Sustainability in art rarely happens in isolation. It requires supportive structures.

Residency programmes, foundations, and institutions that prioritise ecological responsibility create the conditions for deeper, more thoughtful work. I am particularly interested in long-term collaborations, where sustainability is embedded from the beginning rather than added at the end.

Collaborative projects between artists, curators, communities, and organisations often lead to outcomes that extend beyond the exhibition itself, influencing education, policy, and ongoing cultural practice.


Emerging Practices I’m Watching in 2026

Several developments continue to shape the conversations I’m involved in:

  • Digital and NFT practices moving toward energy-efficient systems

  • Bio-based materials, including mycelium and biodegradable components

  • Carbon-neutral studios and exhibitions

  • AI tools supporting more efficient and less wasteful production

These approaches point toward a more systemic understanding of sustainability, one that goes beyond individual gestures.

Set task 1:
Which bio-based materials does the passage on sustainable art practice name as examples?
Set task 2:
Reproduce the part of the listing that runs from its first line through the line containing "tap(948, 242)", including both of those lines.
The passage above and the listing that follows it are unrelated material.

Records supplied:
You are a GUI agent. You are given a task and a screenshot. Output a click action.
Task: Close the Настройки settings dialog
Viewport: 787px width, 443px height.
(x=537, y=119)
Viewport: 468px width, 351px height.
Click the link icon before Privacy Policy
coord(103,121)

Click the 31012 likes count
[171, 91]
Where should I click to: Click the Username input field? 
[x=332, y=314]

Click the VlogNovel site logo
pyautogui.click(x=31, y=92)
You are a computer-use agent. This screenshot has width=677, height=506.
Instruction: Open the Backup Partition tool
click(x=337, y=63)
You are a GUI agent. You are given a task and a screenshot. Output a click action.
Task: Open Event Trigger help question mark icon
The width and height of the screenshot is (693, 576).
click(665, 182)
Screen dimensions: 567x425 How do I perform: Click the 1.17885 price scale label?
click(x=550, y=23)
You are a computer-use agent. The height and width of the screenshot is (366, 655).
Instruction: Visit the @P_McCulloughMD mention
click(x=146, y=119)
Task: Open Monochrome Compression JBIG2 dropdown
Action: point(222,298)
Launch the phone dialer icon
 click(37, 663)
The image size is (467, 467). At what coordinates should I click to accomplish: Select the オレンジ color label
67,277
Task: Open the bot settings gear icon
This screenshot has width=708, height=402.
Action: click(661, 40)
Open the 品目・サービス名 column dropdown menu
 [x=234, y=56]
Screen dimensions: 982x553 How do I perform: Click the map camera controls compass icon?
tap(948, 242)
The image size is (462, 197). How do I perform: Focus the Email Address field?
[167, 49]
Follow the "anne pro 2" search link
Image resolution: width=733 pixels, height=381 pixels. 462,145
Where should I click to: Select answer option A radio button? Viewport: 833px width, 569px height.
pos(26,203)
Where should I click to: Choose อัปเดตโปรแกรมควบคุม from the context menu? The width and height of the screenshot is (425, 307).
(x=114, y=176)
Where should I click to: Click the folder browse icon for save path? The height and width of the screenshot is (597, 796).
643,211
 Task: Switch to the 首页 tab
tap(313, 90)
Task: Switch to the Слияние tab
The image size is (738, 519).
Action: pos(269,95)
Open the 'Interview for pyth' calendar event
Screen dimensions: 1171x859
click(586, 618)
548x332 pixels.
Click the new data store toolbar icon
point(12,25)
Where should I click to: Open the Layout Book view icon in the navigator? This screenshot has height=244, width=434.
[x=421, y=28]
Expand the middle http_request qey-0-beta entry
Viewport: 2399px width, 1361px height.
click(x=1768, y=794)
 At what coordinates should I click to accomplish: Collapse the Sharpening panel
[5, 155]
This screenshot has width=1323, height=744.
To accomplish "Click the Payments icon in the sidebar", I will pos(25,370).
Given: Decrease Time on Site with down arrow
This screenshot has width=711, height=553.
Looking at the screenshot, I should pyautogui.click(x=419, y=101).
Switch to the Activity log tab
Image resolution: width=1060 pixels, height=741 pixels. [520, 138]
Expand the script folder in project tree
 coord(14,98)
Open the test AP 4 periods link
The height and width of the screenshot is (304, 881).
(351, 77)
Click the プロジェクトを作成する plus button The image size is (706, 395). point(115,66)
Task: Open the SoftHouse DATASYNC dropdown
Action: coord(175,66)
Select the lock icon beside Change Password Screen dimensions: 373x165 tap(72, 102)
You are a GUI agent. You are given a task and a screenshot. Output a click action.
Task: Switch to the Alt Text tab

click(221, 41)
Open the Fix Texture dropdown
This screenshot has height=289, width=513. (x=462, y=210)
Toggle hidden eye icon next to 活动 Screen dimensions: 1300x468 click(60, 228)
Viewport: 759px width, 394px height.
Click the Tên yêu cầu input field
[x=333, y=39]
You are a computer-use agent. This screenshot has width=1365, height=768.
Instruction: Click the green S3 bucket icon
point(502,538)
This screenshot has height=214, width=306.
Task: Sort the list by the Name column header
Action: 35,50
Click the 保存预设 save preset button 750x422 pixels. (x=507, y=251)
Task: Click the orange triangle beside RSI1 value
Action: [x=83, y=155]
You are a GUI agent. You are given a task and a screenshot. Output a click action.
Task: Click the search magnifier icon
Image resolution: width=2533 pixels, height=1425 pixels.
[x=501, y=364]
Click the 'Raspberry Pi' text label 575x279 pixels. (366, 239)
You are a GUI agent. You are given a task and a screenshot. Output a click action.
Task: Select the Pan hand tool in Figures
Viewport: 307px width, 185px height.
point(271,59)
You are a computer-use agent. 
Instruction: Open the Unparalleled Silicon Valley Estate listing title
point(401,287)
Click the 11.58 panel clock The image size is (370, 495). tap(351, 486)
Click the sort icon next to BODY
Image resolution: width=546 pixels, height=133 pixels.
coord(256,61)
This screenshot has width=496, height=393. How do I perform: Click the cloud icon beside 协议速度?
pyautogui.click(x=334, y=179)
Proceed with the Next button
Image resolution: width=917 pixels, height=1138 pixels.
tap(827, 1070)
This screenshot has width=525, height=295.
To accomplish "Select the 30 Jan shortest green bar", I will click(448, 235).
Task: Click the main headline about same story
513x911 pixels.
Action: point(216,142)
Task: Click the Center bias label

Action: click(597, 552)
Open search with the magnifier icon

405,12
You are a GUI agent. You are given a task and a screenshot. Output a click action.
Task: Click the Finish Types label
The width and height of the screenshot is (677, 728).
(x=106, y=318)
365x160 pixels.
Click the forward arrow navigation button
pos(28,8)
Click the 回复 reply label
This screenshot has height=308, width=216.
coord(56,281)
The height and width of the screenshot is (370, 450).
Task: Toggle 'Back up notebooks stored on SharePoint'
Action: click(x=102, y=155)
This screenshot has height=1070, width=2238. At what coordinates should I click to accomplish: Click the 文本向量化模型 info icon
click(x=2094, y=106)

Output 1:
Mycelium and biodegradable components.

Output 2:
You are a GUI agent. You are given a task and a screenshot. Output a click action.
Task: Close the Настройки settings dialog
Viewport: 787px width, 443px height.
(x=537, y=119)
Viewport: 468px width, 351px height.
Click the link icon before Privacy Policy
coord(103,121)

Click the 31012 likes count
[171, 91]
Where should I click to: Click the Username input field? 
[x=332, y=314]

Click the VlogNovel site logo
pyautogui.click(x=31, y=92)
You are a computer-use agent. This screenshot has width=677, height=506.
Instruction: Open the Backup Partition tool
click(x=337, y=63)
You are a GUI agent. You are given a task and a screenshot. Output a click action.
Task: Open Event Trigger help question mark icon
The width and height of the screenshot is (693, 576).
click(665, 182)
Screen dimensions: 567x425 How do I perform: Click the 1.17885 price scale label?
click(x=550, y=23)
You are a computer-use agent. The height and width of the screenshot is (366, 655).
Instruction: Visit the @P_McCulloughMD mention
click(x=146, y=119)
Task: Open Monochrome Compression JBIG2 dropdown
Action: point(222,298)
Launch the phone dialer icon
 click(37, 663)
The image size is (467, 467). At what coordinates should I click to accomplish: Select the オレンジ color label
67,277
Task: Open the bot settings gear icon
This screenshot has width=708, height=402.
Action: click(661, 40)
Open the 品目・サービス名 column dropdown menu
 [x=234, y=56]
Screen dimensions: 982x553 How do I perform: Click the map camera controls compass icon?
tap(948, 242)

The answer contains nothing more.